Textauszug:
*****

Ebenfalls ab Samstag müssen alle Restaurants und Cafés schließen. Lediglich der Straßenverkauf, das Abholen von Speisen im Lokal und der Lieferservice sind auch weiterhin möglich.
„Ich weiß, dass das harte Einschnitte sind, aber ich weiß auch, dass Bürger, die sich an die bereits beschlossenen Empfehlungen gehalten haben, nicht länger bereit sind, zu akzeptieren, dass andere dies nicht tun“, stellte Malu Dreyer mit Blick auf die Menschenansammlungen im öffentlichen Raum fest. Familienbesuche seien zwar weiterhin möglich, aber die Ministerpräsidentin rät, diese auf das Nötigste zu beschränken, da auch hier Ansteckungsgefahr bestehe.

*****

Bereitgestellte Datensätze:
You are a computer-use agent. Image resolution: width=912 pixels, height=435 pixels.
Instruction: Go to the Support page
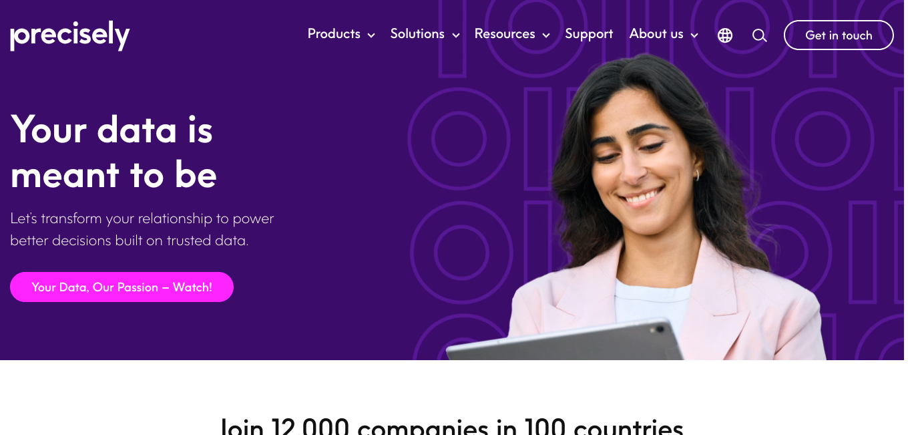pyautogui.click(x=589, y=34)
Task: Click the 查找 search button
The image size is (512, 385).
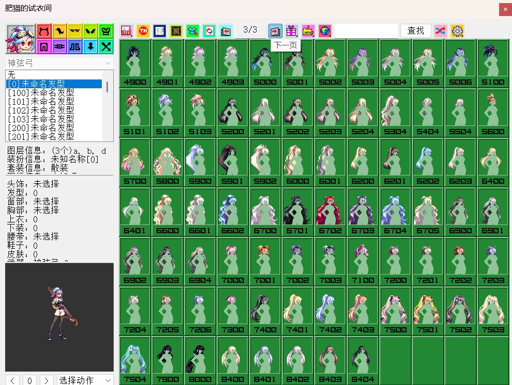Action: [416, 31]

*****

Ziele:
1. Schreiben Sie den Abschnitt des Textauszugs neu, der mit den Worten „Ebenfalls ab Samstag“ beginnt und mit „hier Ansteckungsgefahr bestehe.“ endet, und ersetzen Sie darin „Samstag“ durch „Montag“.
2. Erklären Sie anhand des Textauszugs, warum die Ministerpräsidentin rät, Familienbesuche auf das Nötigste zu beschränken.

Lösungen:
1.
Ebenfalls ab Montag müssen alle Restaurants und Cafés schließen. Lediglich der Straßenverkauf, das Abholen von Speisen im Lokal und der Lieferservice sind auch weiterhin möglich.
„Ich weiß, dass das harte Einschnitte sind, aber ich weiß auch, dass Bürger, die sich an die bereits beschlossenen Empfehlungen gehalten haben, nicht länger bereit sind, zu akzeptieren, dass andere dies nicht tun“, stellte Malu Dreyer mit Blick auf die Menschenansammlungen im öffentlichen Raum fest. Familienbesuche seien zwar weiterhin möglich, aber die Ministerpräsidentin rät, diese auf das Nötigste zu beschränken, da auch hier Ansteckungsgefahr bestehe.

2. Auch bei Familienbesuchen besteht Ansteckungsgefahr. Deshalb rät die Ministerpräsidentin, sie auf das Nötigste zu beschränken, obwohl sie weiterhin möglich sind.